For Rojas, the trip along Mexico’s Highway 15 sets a personal record, but the professor is familiar with autonomous driving. Already in 2010, his autonomous vehicle has already driven some 300 km round trip between on the German autobahn A9 between Berlin and Leipzig. The car is equipped with a highly precise GPS system and specialised equipment that allows it to follow a pre-set route. In autonomous mode, the vehicle drives on its own with other systems controlling speed, direction and braking.
Rojas and his team began instrumenting autonomous vehicles in 2006 at Stanford and Rice University (Houston). His driving laboratory since then has been equipped with seven laser scanners, nine video cameras seven radars and a highly precise GPS unit. Not all sensors however have been fitted and activated simultaneously. The researchers can switch sensors off and on to test the vehicle’s behaviour under different circumstances.
Rojas’ three autonomous vehicles have been licensed in Berlin for city traffic since 2011, and they have been cruising the streets of Berlin ever since. In the next years, Rojas intends to do the same in the city of Reno and to visit various other points in the USA. After the research vehicle’s arrival from Berlin, where Rojas had been conducting research at the Freie Universität, the team mapped the complete route from Reno to Mexico City, gathering GPS data and integrating speed limits and other road-related factors into the software. Before leaving on the mapping expedition, the sensors, laser scanners and imaging systems were reconnected and tested at the University of Nevada, Reno’s Applied Research Facility. A couple of days later Rojas and his graduate student were on the road. They covered about 4,000 miles gathering data on a trip through various US states and then they spent 10 days of computer processing and checking data in the lab to make sure the programs didn’t have any glitches.

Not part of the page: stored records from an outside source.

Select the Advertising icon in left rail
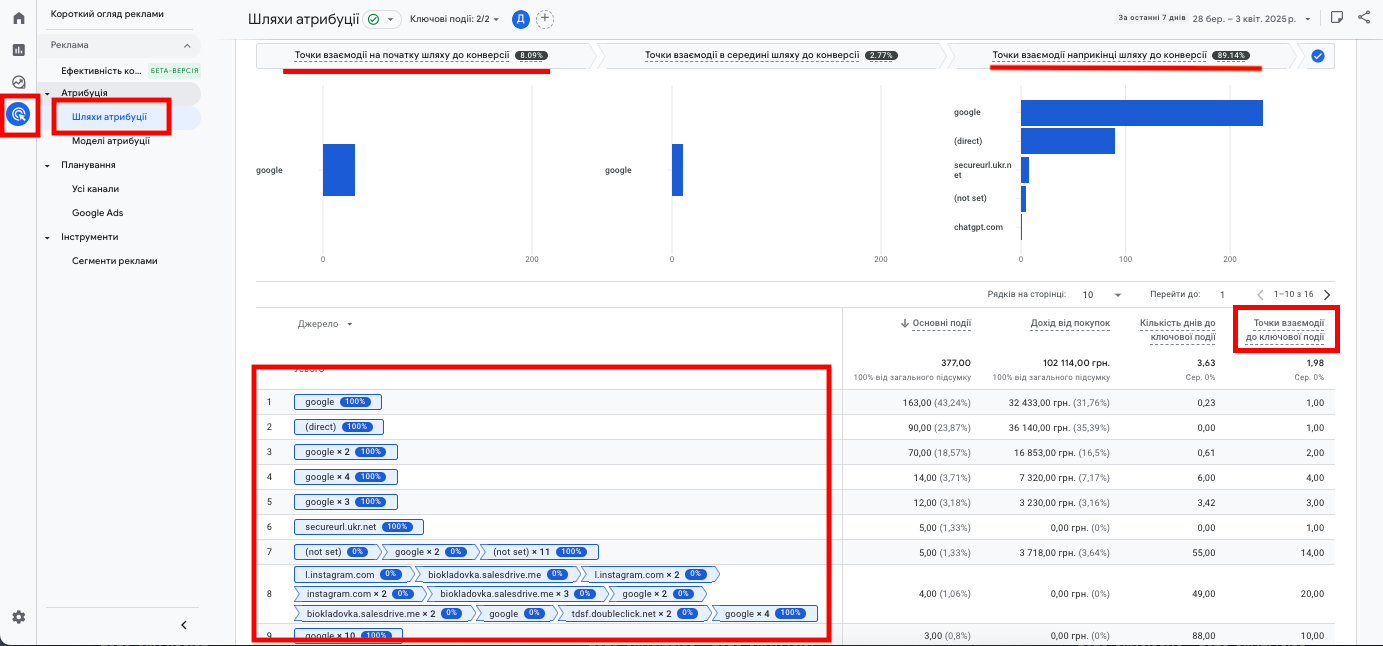This screenshot has width=1383, height=646. [18, 114]
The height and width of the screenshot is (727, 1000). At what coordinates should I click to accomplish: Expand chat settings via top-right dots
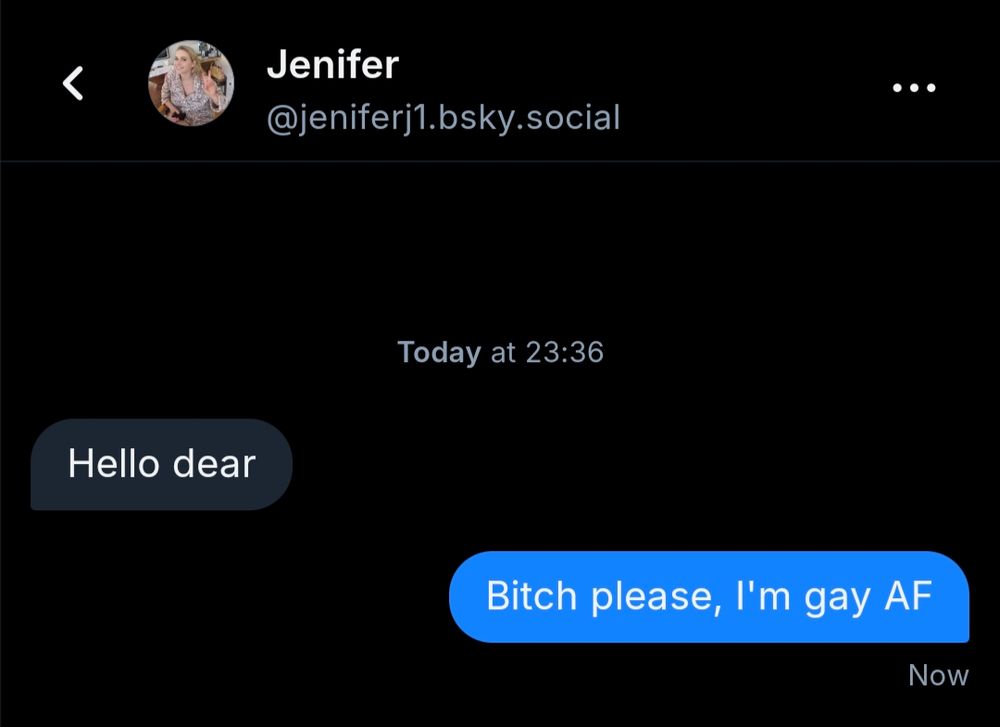pyautogui.click(x=914, y=87)
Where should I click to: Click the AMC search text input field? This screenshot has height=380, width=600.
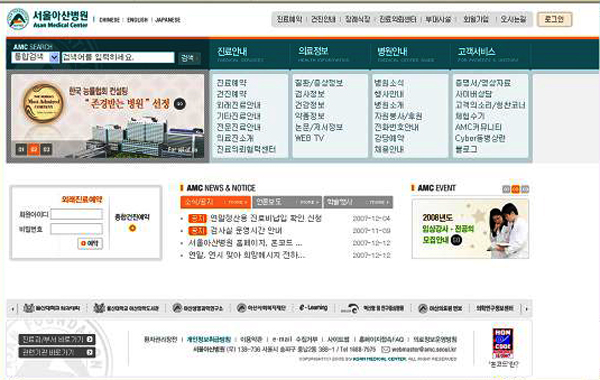pyautogui.click(x=118, y=57)
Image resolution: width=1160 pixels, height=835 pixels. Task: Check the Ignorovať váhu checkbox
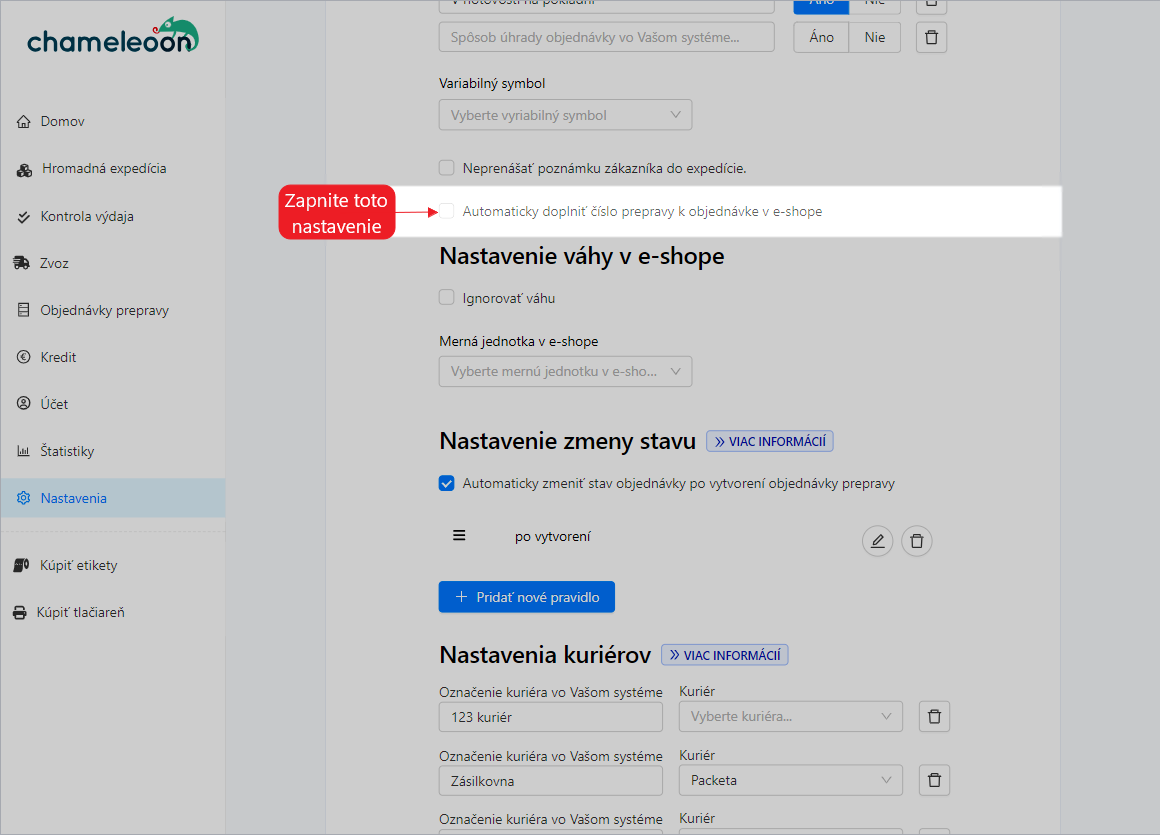tap(447, 298)
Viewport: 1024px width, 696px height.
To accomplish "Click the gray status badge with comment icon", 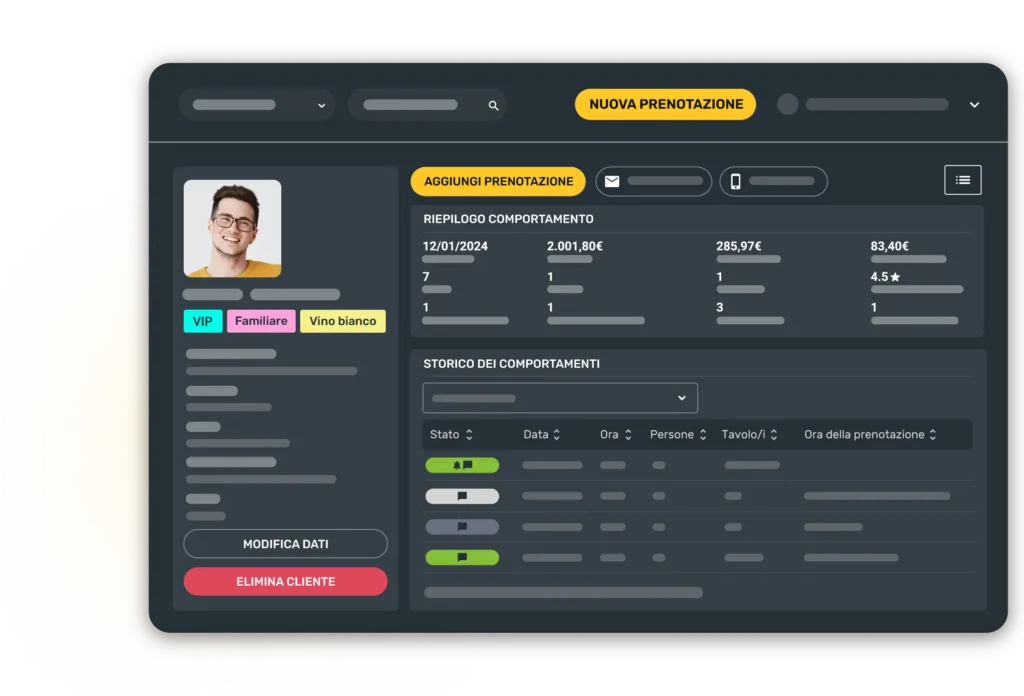I will [462, 527].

Rojas and his team – Fritz Ulbrich and Daniel Göhring from Freie Universität Berlin and Tinisch Ganjieh from research company Autonomos GmbH – took turns as safety drivers: one to watch the roads and one other to watch over the computer and navigation systems. The co-pilot can see on a screen what the car is planning to do in order to provide additional safety. Two team members followed in a support vehicle during the five-day trip from Nogales to Mexico City. Rojas is working to build autonomous vehicle systems that will perform in any situation the car may encounter and ultimately become the transportation system of the future.